OBJECTIVE:
Turn the listing into a numbered list, leaving out blank lines, starting with the line that contains "Choose the 491 road shield" and going on through the line that contains "click(302, 141)".

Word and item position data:

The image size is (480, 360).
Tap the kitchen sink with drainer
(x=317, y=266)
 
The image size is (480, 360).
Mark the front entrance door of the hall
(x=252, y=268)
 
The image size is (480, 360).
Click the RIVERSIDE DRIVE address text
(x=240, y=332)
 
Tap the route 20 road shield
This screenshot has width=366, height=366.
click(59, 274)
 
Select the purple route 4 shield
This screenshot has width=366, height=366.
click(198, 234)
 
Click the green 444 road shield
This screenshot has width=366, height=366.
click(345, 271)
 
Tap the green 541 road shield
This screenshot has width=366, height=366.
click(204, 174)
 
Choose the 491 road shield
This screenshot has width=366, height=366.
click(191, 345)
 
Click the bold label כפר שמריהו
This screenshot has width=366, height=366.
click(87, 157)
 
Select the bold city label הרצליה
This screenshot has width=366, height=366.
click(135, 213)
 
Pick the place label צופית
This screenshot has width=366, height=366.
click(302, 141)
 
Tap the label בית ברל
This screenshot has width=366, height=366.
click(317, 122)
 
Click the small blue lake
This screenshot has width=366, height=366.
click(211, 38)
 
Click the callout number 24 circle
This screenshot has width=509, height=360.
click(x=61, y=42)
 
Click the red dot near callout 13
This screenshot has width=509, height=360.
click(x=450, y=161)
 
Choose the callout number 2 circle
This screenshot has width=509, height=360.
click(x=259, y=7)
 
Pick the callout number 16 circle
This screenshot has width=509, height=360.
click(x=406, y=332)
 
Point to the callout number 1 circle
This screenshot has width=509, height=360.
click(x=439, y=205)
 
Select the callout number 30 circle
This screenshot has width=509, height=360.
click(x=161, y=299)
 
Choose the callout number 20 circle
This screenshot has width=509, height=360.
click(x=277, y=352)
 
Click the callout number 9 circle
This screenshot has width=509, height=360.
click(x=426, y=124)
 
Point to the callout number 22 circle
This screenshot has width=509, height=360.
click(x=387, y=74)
--
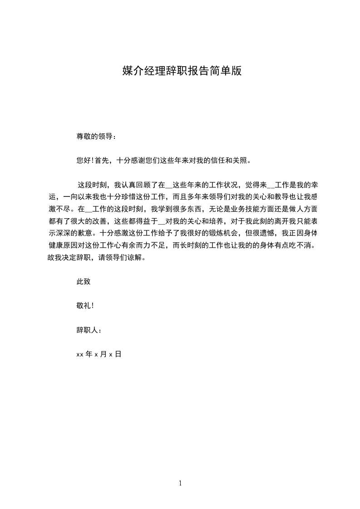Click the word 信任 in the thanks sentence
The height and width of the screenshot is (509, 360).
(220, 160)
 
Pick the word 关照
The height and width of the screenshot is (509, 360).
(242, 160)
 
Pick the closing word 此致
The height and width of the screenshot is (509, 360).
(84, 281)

RESPONSE TO THIS EXERCISE:
1. Choose the 491 road shield
2. This screenshot has width=366, height=366.
3. click(191, 345)
4. Click the bold label כפר שמריהו
5. This screenshot has width=366, height=366.
6. click(87, 157)
7. Select the bold city label הרצליה
8. This screenshot has width=366, height=366.
9. click(135, 213)
10. Pick the place label צופית
11. This screenshot has width=366, height=366.
12. click(302, 141)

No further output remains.